[[ THE INPUT open ]]

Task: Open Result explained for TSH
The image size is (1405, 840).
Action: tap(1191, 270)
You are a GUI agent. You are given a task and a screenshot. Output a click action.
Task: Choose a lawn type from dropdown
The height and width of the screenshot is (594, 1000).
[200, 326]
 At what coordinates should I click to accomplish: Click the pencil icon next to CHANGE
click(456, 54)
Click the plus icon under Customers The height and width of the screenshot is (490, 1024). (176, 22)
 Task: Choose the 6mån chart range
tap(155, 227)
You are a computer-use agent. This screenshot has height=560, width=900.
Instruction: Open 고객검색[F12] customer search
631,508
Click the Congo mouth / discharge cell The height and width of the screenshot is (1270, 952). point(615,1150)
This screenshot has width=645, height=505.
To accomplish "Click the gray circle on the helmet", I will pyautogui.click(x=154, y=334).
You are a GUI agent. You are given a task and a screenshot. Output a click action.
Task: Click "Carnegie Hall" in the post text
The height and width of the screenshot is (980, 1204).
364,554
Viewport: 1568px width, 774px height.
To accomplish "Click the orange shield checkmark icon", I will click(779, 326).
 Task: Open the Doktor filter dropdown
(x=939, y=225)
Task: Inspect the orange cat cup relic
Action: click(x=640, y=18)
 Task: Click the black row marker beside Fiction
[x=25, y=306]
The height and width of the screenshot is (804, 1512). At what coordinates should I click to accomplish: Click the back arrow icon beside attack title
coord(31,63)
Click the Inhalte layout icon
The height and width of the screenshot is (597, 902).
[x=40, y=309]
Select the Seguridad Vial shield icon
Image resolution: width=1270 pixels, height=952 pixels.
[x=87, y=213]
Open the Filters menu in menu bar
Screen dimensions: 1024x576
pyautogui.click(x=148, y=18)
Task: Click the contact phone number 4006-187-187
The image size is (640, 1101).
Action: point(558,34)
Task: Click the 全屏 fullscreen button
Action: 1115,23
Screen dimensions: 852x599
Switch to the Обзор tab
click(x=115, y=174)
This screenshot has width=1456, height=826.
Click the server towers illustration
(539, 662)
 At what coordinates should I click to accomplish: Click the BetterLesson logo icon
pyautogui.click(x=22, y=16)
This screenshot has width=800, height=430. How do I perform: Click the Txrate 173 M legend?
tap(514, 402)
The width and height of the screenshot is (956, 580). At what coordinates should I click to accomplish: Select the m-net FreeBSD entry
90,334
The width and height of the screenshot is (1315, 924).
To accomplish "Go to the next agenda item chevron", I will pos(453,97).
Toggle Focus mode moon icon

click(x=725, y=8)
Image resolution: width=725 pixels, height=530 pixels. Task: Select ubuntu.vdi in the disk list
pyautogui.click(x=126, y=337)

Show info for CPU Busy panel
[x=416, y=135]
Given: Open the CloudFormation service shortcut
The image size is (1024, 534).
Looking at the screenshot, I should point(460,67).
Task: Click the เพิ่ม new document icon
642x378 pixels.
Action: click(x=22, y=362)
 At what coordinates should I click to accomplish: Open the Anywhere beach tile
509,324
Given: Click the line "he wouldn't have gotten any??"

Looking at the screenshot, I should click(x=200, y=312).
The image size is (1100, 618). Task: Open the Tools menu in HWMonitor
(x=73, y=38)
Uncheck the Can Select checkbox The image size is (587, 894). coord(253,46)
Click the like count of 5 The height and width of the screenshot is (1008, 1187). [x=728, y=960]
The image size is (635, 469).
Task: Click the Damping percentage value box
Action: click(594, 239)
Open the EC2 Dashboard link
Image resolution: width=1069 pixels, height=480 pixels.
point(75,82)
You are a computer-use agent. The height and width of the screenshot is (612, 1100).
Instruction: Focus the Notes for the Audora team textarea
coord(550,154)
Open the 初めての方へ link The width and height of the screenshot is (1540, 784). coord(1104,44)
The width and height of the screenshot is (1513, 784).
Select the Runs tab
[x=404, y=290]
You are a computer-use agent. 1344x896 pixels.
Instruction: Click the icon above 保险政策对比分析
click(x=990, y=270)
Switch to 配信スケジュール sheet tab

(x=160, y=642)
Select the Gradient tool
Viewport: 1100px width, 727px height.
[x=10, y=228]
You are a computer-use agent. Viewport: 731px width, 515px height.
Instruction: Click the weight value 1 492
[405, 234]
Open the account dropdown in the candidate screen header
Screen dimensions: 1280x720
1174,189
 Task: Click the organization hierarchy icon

[[ THE INPUT closed ]]

TASK BRIEF | Every line of the listing should be reproduced exactly.

OUTPUT FOR THIS EXERCISE |
Task: Open Result explained for TSH
The image size is (1405, 840).
Action: tap(1191, 270)
You are a GUI agent. You are given a task and a screenshot. Output a click action.
Task: Choose a lawn type from dropdown
The height and width of the screenshot is (594, 1000).
[200, 326]
 At what coordinates should I click to accomplish: Click the pencil icon next to CHANGE
click(456, 54)
Click the plus icon under Customers The height and width of the screenshot is (490, 1024). (176, 22)
 Task: Choose the 6mån chart range
tap(155, 227)
You are a computer-use agent. This screenshot has height=560, width=900.
Instruction: Open 고객검색[F12] customer search
631,508
Click the Congo mouth / discharge cell The height and width of the screenshot is (1270, 952). point(615,1150)
This screenshot has width=645, height=505.
To accomplish "Click the gray circle on the helmet", I will pyautogui.click(x=154, y=334).
You are a GUI agent. You are given a task and a screenshot. Output a click action.
Task: Click "Carnegie Hall" in the post text
The height and width of the screenshot is (980, 1204).
364,554
Viewport: 1568px width, 774px height.
To accomplish "Click the orange shield checkmark icon", I will click(779, 326).
 Task: Open the Doktor filter dropdown
(x=939, y=225)
Task: Inspect the orange cat cup relic
Action: click(x=640, y=18)
 Task: Click the black row marker beside Fiction
[x=25, y=306]
The height and width of the screenshot is (804, 1512). At what coordinates should I click to accomplish: Click the back arrow icon beside attack title
coord(31,63)
Click the Inhalte layout icon
The height and width of the screenshot is (597, 902).
[x=40, y=309]
Select the Seguridad Vial shield icon
Image resolution: width=1270 pixels, height=952 pixels.
[x=87, y=213]
Open the Filters menu in menu bar
Screen dimensions: 1024x576
pyautogui.click(x=148, y=18)
Task: Click the contact phone number 4006-187-187
The image size is (640, 1101).
Action: point(558,34)
Task: Click the 全屏 fullscreen button
Action: 1115,23
Screen dimensions: 852x599
Switch to the Обзор tab
click(x=115, y=174)
This screenshot has width=1456, height=826.
Click the server towers illustration
(539, 662)
 At what coordinates should I click to accomplish: Click the BetterLesson logo icon
pyautogui.click(x=22, y=16)
This screenshot has width=800, height=430. How do I perform: Click the Txrate 173 M legend?
tap(514, 402)
The width and height of the screenshot is (956, 580). At what coordinates should I click to accomplish: Select the m-net FreeBSD entry
90,334
The width and height of the screenshot is (1315, 924).
To accomplish "Go to the next agenda item chevron", I will pos(453,97).
Toggle Focus mode moon icon

click(x=725, y=8)
Image resolution: width=725 pixels, height=530 pixels. Task: Select ubuntu.vdi in the disk list
pyautogui.click(x=126, y=337)

Show info for CPU Busy panel
[x=416, y=135]
Given: Open the CloudFormation service shortcut
The image size is (1024, 534).
Looking at the screenshot, I should point(460,67).
Task: Click the เพิ่ม new document icon
642x378 pixels.
Action: click(x=22, y=362)
 At what coordinates should I click to accomplish: Open the Anywhere beach tile
509,324
Given: Click the line "he wouldn't have gotten any??"

Looking at the screenshot, I should click(x=200, y=312).
The image size is (1100, 618). Task: Open the Tools menu in HWMonitor
(x=73, y=38)
Uncheck the Can Select checkbox The image size is (587, 894). coord(253,46)
Click the like count of 5 The height and width of the screenshot is (1008, 1187). [x=728, y=960]
The image size is (635, 469).
Task: Click the Damping percentage value box
Action: click(594, 239)
Open the EC2 Dashboard link
Image resolution: width=1069 pixels, height=480 pixels.
point(75,82)
You are a computer-use agent. The height and width of the screenshot is (612, 1100).
Instruction: Focus the Notes for the Audora team textarea
coord(550,154)
Open the 初めての方へ link The width and height of the screenshot is (1540, 784). coord(1104,44)
The width and height of the screenshot is (1513, 784).
Select the Runs tab
[x=404, y=290]
You are a computer-use agent. 1344x896 pixels.
Instruction: Click the icon above 保险政策对比分析
click(x=990, y=270)
Switch to 配信スケジュール sheet tab

(x=160, y=642)
Select the Gradient tool
Viewport: 1100px width, 727px height.
[x=10, y=228]
You are a computer-use agent. Viewport: 731px width, 515px height.
Instruction: Click the weight value 1 492
[405, 234]
Open the account dropdown in the candidate screen header
Screen dimensions: 1280x720
1174,189
 Task: Click the organization hierarchy icon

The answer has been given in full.